» Extract
┌────────
Quest’s Food Recovery and Redistribution model is an innovative idea in which Quest recovers quality surplus food and necessities from suppliers at all levels of the supply chain and redistributes these goods to clients of social service agencies, government and non-government programs, churches, schools and hospitals in a traditional grocery market setting. A client must be referred by a profressional organization to shop at any Quest not-for-profit grocery markets. This model serves to empower clients in their transition to self-sufficiency rather than enable “handouts” that detract from personal autonomy and the power of choice. It also allows Quest’s partnering suppliers a philanthropic and environmentally conscious way to dispose of their surplus items rather than allowing quality food and necessities to go to waste in the landfill which generates harmful greenhouse gases.
Quest Food Exchanges’s mandate is to Reduce hunger with dignity, Build Community and Foster Sustainability.
Without the basic necessity of sufficient food, people face many avoidable difficulties. People with fixed low incomes weaken and become prone to disease. Children cannot learn productively. Single-parent families cannot escape the cycle of poverty. People living with restrictive health conditions and/or disabilities cannot heal and improve their lives. The homeless population is further put at risk.
└────────
Saved data entries
┌────────
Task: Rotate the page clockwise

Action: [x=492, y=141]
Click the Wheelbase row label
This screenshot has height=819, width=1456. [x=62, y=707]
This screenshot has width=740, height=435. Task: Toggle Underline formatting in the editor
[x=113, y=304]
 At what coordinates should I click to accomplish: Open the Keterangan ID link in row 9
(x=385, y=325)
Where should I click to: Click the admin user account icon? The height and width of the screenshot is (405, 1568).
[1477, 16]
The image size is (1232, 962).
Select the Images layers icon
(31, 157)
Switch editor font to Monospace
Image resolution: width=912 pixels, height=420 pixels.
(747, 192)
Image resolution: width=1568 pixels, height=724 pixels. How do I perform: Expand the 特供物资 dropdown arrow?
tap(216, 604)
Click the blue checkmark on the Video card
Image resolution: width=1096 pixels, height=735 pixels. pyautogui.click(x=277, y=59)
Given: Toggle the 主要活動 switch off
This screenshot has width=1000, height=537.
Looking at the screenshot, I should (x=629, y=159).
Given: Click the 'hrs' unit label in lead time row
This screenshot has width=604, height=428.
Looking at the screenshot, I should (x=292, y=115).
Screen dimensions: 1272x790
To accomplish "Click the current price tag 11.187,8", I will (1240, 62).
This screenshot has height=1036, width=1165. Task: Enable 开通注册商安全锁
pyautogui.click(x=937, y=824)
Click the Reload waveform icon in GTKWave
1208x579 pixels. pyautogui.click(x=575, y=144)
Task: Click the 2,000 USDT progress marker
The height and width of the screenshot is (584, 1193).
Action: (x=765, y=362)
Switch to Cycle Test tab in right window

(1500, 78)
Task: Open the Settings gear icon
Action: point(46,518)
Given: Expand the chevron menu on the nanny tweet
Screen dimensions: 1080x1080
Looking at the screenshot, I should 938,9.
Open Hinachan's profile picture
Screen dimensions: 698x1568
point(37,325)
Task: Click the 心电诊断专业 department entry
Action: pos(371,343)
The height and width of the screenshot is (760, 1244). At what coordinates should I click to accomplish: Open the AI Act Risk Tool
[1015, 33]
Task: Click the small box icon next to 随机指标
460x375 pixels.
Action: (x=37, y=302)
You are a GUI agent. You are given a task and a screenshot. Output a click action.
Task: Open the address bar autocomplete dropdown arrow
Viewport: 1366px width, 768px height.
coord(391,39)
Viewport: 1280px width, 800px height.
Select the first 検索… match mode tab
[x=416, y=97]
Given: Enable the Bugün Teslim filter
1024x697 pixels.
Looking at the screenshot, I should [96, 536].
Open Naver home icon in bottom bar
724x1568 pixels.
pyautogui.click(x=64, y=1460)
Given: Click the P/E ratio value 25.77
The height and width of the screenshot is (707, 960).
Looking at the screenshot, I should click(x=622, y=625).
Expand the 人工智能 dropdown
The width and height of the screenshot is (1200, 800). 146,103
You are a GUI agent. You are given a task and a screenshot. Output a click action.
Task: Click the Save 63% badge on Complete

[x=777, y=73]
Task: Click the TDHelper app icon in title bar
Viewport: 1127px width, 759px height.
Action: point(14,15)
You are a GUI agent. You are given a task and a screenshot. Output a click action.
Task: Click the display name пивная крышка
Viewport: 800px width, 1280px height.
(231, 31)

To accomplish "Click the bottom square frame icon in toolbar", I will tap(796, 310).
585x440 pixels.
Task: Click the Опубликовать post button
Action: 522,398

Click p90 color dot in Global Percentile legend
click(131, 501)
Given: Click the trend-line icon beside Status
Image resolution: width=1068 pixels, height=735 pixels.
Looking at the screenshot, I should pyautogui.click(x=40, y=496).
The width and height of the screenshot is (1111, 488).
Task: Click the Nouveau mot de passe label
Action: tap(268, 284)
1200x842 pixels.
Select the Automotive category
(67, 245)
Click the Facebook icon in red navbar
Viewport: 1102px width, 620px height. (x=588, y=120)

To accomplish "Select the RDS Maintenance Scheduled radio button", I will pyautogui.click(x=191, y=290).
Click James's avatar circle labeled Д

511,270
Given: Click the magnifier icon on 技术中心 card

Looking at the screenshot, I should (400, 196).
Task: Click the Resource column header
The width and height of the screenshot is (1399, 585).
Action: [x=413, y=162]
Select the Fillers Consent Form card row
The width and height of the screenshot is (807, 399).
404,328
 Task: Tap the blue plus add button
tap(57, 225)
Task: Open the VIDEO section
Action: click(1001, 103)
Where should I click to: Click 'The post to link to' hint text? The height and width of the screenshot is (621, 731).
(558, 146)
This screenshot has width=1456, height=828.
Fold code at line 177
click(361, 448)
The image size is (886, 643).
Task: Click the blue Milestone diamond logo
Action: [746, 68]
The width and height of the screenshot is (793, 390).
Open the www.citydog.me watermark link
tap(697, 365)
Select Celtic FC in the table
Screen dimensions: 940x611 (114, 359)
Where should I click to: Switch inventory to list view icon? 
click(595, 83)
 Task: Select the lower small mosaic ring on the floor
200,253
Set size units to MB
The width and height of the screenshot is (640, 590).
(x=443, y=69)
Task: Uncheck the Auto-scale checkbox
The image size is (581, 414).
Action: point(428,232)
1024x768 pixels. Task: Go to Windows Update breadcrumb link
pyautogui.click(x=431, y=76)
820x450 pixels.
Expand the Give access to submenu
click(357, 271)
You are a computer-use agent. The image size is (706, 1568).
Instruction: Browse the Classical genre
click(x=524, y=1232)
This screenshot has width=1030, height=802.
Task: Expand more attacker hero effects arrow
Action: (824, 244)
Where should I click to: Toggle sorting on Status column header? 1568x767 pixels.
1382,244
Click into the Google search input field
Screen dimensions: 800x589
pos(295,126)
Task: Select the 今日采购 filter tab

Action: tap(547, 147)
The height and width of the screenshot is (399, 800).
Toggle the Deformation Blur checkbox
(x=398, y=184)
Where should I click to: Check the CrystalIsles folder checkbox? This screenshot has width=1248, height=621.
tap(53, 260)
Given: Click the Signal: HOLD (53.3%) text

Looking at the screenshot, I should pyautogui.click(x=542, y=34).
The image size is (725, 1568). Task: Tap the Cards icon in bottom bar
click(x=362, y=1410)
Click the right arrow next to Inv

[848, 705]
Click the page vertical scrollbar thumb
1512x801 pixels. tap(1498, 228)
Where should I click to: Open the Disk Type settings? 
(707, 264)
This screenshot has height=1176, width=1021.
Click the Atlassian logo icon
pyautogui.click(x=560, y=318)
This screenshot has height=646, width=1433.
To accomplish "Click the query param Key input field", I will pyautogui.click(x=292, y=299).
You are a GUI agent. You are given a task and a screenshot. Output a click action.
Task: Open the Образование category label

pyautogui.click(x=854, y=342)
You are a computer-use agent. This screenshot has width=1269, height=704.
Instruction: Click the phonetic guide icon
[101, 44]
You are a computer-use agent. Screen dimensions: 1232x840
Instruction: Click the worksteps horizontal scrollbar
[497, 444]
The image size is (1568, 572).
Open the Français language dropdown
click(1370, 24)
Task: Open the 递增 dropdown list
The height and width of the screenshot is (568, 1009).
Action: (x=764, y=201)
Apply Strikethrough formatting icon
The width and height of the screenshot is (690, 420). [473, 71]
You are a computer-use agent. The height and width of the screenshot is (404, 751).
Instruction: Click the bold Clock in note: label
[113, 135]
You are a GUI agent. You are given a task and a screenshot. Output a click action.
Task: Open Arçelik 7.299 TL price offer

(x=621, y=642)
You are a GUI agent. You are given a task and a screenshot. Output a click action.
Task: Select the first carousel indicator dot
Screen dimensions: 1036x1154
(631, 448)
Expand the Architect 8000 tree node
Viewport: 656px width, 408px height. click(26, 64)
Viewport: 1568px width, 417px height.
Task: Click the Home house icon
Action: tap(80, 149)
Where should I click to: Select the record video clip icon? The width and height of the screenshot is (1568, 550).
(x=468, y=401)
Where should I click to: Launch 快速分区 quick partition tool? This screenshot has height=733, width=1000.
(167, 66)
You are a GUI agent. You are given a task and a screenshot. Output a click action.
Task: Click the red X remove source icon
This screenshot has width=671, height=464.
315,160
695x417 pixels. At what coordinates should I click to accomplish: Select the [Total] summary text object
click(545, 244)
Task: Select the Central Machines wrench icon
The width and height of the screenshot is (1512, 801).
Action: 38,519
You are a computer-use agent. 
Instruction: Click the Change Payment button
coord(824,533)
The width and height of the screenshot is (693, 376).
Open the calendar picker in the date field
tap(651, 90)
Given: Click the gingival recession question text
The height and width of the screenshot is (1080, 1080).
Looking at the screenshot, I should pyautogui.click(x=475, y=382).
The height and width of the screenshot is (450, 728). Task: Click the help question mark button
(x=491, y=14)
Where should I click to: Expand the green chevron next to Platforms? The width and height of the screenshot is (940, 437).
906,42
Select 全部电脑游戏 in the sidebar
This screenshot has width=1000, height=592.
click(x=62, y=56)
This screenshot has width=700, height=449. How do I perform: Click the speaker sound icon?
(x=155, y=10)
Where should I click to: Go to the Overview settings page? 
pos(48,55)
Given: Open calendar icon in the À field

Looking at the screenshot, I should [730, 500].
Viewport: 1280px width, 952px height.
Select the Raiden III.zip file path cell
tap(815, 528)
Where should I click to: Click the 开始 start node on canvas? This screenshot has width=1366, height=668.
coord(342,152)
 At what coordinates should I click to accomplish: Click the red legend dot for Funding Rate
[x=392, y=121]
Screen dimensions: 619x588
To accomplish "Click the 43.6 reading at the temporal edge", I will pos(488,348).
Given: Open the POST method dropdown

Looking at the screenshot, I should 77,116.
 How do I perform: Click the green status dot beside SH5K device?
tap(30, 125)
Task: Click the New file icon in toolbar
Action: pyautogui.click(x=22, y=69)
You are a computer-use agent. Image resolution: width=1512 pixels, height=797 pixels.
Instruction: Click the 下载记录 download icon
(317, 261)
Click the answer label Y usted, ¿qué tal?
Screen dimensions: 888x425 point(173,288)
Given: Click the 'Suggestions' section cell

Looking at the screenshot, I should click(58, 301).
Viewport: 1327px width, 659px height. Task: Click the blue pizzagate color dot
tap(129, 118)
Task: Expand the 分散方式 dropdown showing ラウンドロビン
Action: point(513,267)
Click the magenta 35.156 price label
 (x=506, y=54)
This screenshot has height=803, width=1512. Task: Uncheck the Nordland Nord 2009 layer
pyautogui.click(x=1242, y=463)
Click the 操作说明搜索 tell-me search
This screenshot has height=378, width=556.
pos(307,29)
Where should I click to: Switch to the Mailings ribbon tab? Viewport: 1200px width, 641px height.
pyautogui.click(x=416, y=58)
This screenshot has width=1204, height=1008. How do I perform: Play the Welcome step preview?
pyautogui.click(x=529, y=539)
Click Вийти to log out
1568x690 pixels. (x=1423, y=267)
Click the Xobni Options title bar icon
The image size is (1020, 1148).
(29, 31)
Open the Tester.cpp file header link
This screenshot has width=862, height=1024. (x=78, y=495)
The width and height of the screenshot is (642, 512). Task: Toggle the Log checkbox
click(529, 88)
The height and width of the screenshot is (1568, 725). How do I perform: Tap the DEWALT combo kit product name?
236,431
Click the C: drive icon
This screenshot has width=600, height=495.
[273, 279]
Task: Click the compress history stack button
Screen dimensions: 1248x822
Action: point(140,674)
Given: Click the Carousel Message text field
└────────
» Work instructions
Carry on the text about Quest Food Exchange from the point where it stops.

» Output below
Quest redirects quality food from every branch of the local food industry that might otherwise go to waste. Food is then sorted, processed, and redistributed to organizations and people who need it most.
Currently, Quest helps to provide food assistance to individuals, families and not-for-profit organizations in the Lower Mainland through our not-for-profit grocery markets.
Quest collaborates with an ever-increasing number of stakeholders in their focused communities of the Lower Mainland. Through this collaboration we recover and redistribute surplus food and necessities. Quest builds communities of like-minded individuals by working with partners such as:
By taking care of the food needs of their clientele, Quest enables these agencies to focus their time, energy and funding on their respective core strengths. This allows them to maximize the positive impact they can have on the needs of the community.
Quest offers an opportunity for individuals to volunteer in our markets with a view to reintegrating back into the community, increasing self-esteem, make empowering choices and supplement their food sources. For some, Quest has been an opportunity to gain practical work skills to get back into the job market.
By redistributing quality surplus food, Quest is not only feeding people, we are reducing the amount of loss and waste from various branches of the food supply chain. Allowing food to decompose in the landfill is harmful to the environment as it releases greenhouse gas emissions such as methane. Not only that, we are losing precious resources that go into food production such as water and energy and missing out on vital nutrients and sustenance from the food itself.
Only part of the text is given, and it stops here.